**YOUR OBJECTIVE**
Copy out all of the records, exactly as they appear.
===== DATA EXTRACT =====
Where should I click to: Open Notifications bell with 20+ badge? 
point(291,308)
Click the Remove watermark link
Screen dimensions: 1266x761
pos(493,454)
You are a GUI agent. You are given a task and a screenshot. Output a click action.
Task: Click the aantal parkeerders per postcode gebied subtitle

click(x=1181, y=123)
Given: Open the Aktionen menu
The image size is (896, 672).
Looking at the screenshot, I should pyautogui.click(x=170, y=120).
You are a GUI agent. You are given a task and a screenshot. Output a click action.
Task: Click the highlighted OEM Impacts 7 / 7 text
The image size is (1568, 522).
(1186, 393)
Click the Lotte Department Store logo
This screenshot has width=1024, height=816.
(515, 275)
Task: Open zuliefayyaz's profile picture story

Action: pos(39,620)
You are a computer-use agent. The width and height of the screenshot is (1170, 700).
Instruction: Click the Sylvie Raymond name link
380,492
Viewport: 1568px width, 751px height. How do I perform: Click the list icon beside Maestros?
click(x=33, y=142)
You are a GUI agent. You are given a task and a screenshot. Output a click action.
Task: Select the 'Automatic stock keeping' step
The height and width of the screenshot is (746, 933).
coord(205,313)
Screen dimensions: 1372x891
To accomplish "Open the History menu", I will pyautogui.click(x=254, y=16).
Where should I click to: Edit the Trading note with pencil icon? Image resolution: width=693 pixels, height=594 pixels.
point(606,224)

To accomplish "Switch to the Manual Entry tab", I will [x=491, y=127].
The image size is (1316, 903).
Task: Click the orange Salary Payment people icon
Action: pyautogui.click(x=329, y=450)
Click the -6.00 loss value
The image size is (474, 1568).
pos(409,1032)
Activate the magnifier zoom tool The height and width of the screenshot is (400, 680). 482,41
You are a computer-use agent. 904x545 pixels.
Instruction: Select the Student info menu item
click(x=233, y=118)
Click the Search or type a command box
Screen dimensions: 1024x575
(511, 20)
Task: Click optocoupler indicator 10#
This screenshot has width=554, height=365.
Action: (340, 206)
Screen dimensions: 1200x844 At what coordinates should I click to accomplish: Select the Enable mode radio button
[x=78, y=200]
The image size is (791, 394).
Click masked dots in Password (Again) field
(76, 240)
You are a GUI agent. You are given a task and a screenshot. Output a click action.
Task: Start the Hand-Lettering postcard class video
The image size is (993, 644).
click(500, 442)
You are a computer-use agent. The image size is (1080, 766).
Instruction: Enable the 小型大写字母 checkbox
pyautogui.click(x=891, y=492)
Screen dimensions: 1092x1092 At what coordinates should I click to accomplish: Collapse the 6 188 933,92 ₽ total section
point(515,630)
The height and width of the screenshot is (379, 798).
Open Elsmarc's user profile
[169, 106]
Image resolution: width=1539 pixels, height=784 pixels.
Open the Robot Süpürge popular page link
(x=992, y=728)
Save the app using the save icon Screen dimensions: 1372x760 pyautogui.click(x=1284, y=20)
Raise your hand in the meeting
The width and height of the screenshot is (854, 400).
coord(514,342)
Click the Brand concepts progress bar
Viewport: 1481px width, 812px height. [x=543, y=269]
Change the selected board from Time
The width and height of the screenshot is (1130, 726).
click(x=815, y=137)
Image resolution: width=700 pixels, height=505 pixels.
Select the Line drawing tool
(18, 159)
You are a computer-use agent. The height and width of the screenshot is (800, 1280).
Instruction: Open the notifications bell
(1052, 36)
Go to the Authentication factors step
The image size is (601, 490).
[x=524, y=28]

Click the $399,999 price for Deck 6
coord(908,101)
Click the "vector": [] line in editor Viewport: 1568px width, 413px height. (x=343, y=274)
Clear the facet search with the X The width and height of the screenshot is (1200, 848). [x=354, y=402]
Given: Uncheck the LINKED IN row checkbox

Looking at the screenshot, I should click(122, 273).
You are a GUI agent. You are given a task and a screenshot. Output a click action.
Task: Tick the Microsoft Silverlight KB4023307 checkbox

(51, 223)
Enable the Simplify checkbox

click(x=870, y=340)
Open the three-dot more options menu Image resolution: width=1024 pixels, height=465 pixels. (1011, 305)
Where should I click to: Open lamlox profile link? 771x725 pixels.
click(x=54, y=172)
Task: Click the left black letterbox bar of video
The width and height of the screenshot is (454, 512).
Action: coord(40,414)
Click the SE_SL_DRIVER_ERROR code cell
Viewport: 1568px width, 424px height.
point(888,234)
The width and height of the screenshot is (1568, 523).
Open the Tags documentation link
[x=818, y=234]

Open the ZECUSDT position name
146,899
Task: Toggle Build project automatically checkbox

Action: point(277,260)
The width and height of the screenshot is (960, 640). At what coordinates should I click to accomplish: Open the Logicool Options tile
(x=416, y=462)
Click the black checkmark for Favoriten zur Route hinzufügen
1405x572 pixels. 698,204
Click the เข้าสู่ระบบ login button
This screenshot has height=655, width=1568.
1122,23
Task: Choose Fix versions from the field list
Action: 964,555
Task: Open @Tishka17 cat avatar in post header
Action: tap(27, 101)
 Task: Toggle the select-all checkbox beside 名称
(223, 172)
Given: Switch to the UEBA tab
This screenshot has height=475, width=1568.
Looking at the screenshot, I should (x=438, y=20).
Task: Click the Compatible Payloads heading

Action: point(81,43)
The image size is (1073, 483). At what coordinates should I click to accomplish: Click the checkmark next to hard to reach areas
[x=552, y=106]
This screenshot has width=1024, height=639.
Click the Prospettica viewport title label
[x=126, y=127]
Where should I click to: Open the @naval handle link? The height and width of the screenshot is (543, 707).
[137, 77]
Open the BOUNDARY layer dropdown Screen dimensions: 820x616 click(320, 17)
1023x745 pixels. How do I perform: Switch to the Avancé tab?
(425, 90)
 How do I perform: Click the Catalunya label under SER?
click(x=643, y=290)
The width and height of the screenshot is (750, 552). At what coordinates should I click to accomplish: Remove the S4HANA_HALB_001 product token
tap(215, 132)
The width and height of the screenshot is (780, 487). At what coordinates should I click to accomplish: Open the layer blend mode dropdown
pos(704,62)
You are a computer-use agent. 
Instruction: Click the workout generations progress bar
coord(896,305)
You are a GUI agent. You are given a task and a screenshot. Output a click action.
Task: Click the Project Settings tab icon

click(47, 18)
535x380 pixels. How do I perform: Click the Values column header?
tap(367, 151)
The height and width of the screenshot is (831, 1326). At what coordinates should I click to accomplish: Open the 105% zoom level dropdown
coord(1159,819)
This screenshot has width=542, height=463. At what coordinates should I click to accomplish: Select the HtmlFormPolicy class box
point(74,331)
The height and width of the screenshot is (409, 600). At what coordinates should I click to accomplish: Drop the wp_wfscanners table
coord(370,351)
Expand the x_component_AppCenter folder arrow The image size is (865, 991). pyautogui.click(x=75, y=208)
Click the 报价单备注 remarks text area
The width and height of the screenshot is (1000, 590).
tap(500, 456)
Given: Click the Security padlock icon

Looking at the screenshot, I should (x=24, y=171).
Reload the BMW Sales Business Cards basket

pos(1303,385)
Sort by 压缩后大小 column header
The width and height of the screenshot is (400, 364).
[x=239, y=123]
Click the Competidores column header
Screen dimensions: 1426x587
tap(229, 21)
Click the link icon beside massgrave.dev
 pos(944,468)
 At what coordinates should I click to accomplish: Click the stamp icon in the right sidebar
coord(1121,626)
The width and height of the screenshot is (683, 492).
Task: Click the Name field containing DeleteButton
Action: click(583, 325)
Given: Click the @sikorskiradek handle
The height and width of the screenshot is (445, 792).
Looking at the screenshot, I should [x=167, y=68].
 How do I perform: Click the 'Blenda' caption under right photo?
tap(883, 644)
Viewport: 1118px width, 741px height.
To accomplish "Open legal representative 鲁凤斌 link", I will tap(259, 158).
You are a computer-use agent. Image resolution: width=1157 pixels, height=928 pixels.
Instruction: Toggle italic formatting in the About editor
=====
**ANSWER FOR THIS EXERCISE**
Where should I click to: Open Notifications bell with 20+ badge? 
point(291,308)
Click the Remove watermark link
Screen dimensions: 1266x761
pos(493,454)
You are a GUI agent. You are given a task and a screenshot. Output a click action.
Task: Click the aantal parkeerders per postcode gebied subtitle

click(x=1181, y=123)
Given: Open the Aktionen menu
The image size is (896, 672).
Looking at the screenshot, I should pyautogui.click(x=170, y=120).
You are a GUI agent. You are given a task and a screenshot. Output a click action.
Task: Click the highlighted OEM Impacts 7 / 7 text
The image size is (1568, 522).
(1186, 393)
Click the Lotte Department Store logo
This screenshot has width=1024, height=816.
(515, 275)
Task: Open zuliefayyaz's profile picture story

Action: pos(39,620)
You are a computer-use agent. The width and height of the screenshot is (1170, 700).
Instruction: Click the Sylvie Raymond name link
380,492
Viewport: 1568px width, 751px height. How do I perform: Click the list icon beside Maestros?
click(x=33, y=142)
You are a GUI agent. You are given a task and a screenshot. Output a click action.
Task: Select the 'Automatic stock keeping' step
The height and width of the screenshot is (746, 933).
coord(205,313)
Screen dimensions: 1372x891
To accomplish "Open the History menu", I will pyautogui.click(x=254, y=16).
Where should I click to: Edit the Trading note with pencil icon? Image resolution: width=693 pixels, height=594 pixels.
point(606,224)

To accomplish "Switch to the Manual Entry tab", I will [x=491, y=127].
The image size is (1316, 903).
Task: Click the orange Salary Payment people icon
Action: pyautogui.click(x=329, y=450)
Click the -6.00 loss value
The image size is (474, 1568).
pos(409,1032)
Activate the magnifier zoom tool The height and width of the screenshot is (400, 680). 482,41
You are a computer-use agent. 904x545 pixels.
Instruction: Select the Student info menu item
click(x=233, y=118)
Click the Search or type a command box
Screen dimensions: 1024x575
(511, 20)
Task: Click optocoupler indicator 10#
This screenshot has width=554, height=365.
Action: (340, 206)
Screen dimensions: 1200x844 At what coordinates should I click to accomplish: Select the Enable mode radio button
[x=78, y=200]
The image size is (791, 394).
Click masked dots in Password (Again) field
(76, 240)
You are a GUI agent. You are given a task and a screenshot. Output a click action.
Task: Start the Hand-Lettering postcard class video
The image size is (993, 644).
click(500, 442)
You are a computer-use agent. The image size is (1080, 766).
Instruction: Enable the 小型大写字母 checkbox
pyautogui.click(x=891, y=492)
Screen dimensions: 1092x1092 At what coordinates should I click to accomplish: Collapse the 6 188 933,92 ₽ total section
point(515,630)
The height and width of the screenshot is (379, 798).
Open Elsmarc's user profile
[169, 106]
Image resolution: width=1539 pixels, height=784 pixels.
Open the Robot Süpürge popular page link
(x=992, y=728)
Save the app using the save icon Screen dimensions: 1372x760 pyautogui.click(x=1284, y=20)
Raise your hand in the meeting
The width and height of the screenshot is (854, 400).
coord(514,342)
Click the Brand concepts progress bar
Viewport: 1481px width, 812px height. [x=543, y=269]
Change the selected board from Time
The width and height of the screenshot is (1130, 726).
click(x=815, y=137)
Image resolution: width=700 pixels, height=505 pixels.
Select the Line drawing tool
(18, 159)
You are a computer-use agent. The height and width of the screenshot is (800, 1280).
Instruction: Open the notifications bell
(1052, 36)
Go to the Authentication factors step
The image size is (601, 490).
[x=524, y=28]

Click the $399,999 price for Deck 6
coord(908,101)
Click the "vector": [] line in editor Viewport: 1568px width, 413px height. (x=343, y=274)
Clear the facet search with the X The width and height of the screenshot is (1200, 848). [x=354, y=402]
Given: Uncheck the LINKED IN row checkbox

Looking at the screenshot, I should click(122, 273).
You are a GUI agent. You are given a task and a screenshot. Output a click action.
Task: Tick the Microsoft Silverlight KB4023307 checkbox

(51, 223)
Enable the Simplify checkbox

click(x=870, y=340)
Open the three-dot more options menu Image resolution: width=1024 pixels, height=465 pixels. (1011, 305)
Where should I click to: Open lamlox profile link? 771x725 pixels.
click(x=54, y=172)
Task: Click the left black letterbox bar of video
The width and height of the screenshot is (454, 512).
Action: coord(40,414)
Click the SE_SL_DRIVER_ERROR code cell
Viewport: 1568px width, 424px height.
point(888,234)
The width and height of the screenshot is (1568, 523).
Open the Tags documentation link
[x=818, y=234]

Open the ZECUSDT position name
146,899
Task: Toggle Build project automatically checkbox

Action: point(277,260)
The width and height of the screenshot is (960, 640). At what coordinates should I click to accomplish: Open the Logicool Options tile
(x=416, y=462)
Click the black checkmark for Favoriten zur Route hinzufügen
1405x572 pixels. 698,204
Click the เข้าสู่ระบบ login button
This screenshot has height=655, width=1568.
1122,23
Task: Choose Fix versions from the field list
Action: 964,555
Task: Open @Tishka17 cat avatar in post header
Action: tap(27, 101)
 Task: Toggle the select-all checkbox beside 名称
(223, 172)
Given: Switch to the UEBA tab
This screenshot has height=475, width=1568.
Looking at the screenshot, I should (x=438, y=20).
Task: Click the Compatible Payloads heading

Action: point(81,43)
The image size is (1073, 483). At what coordinates should I click to accomplish: Click the checkmark next to hard to reach areas
[x=552, y=106]
This screenshot has width=1024, height=639.
Click the Prospettica viewport title label
[x=126, y=127]
Where should I click to: Open the @naval handle link? The height and width of the screenshot is (543, 707).
[137, 77]
Open the BOUNDARY layer dropdown Screen dimensions: 820x616 click(320, 17)
1023x745 pixels. How do I perform: Switch to the Avancé tab?
(425, 90)
 How do I perform: Click the Catalunya label under SER?
click(x=643, y=290)
The width and height of the screenshot is (750, 552). At what coordinates should I click to accomplish: Remove the S4HANA_HALB_001 product token
tap(215, 132)
The width and height of the screenshot is (780, 487). At what coordinates should I click to accomplish: Open the layer blend mode dropdown
pos(704,62)
You are a computer-use agent. 
Instruction: Click the workout generations progress bar
coord(896,305)
You are a GUI agent. You are given a task and a screenshot. Output a click action.
Task: Click the Project Settings tab icon

click(47, 18)
535x380 pixels. How do I perform: Click the Values column header?
tap(367, 151)
The height and width of the screenshot is (831, 1326). At what coordinates should I click to accomplish: Open the 105% zoom level dropdown
coord(1159,819)
This screenshot has width=542, height=463. At what coordinates should I click to accomplish: Select the HtmlFormPolicy class box
point(74,331)
The height and width of the screenshot is (409, 600). At what coordinates should I click to accomplish: Drop the wp_wfscanners table
coord(370,351)
Expand the x_component_AppCenter folder arrow The image size is (865, 991). pyautogui.click(x=75, y=208)
Click the 报价单备注 remarks text area
The width and height of the screenshot is (1000, 590).
tap(500, 456)
Given: Click the Security padlock icon

Looking at the screenshot, I should (x=24, y=171).
Reload the BMW Sales Business Cards basket

pos(1303,385)
Sort by 压缩后大小 column header
The width and height of the screenshot is (400, 364).
[x=239, y=123]
Click the Competidores column header
Screen dimensions: 1426x587
tap(229, 21)
Click the link icon beside massgrave.dev
 pos(944,468)
 At what coordinates should I click to accomplish: Click the stamp icon in the right sidebar
coord(1121,626)
The width and height of the screenshot is (683, 492).
Task: Click the Name field containing DeleteButton
Action: click(583, 325)
Given: Click the @sikorskiradek handle
The height and width of the screenshot is (445, 792).
Looking at the screenshot, I should [x=167, y=68].
 How do I perform: Click the 'Blenda' caption under right photo?
tap(883, 644)
Viewport: 1118px width, 741px height.
To accomplish "Open legal representative 鲁凤斌 link", I will tap(259, 158).
You are a computer-use agent. Image resolution: width=1157 pixels, height=928 pixels.
Instruction: Toggle italic formatting in the About editor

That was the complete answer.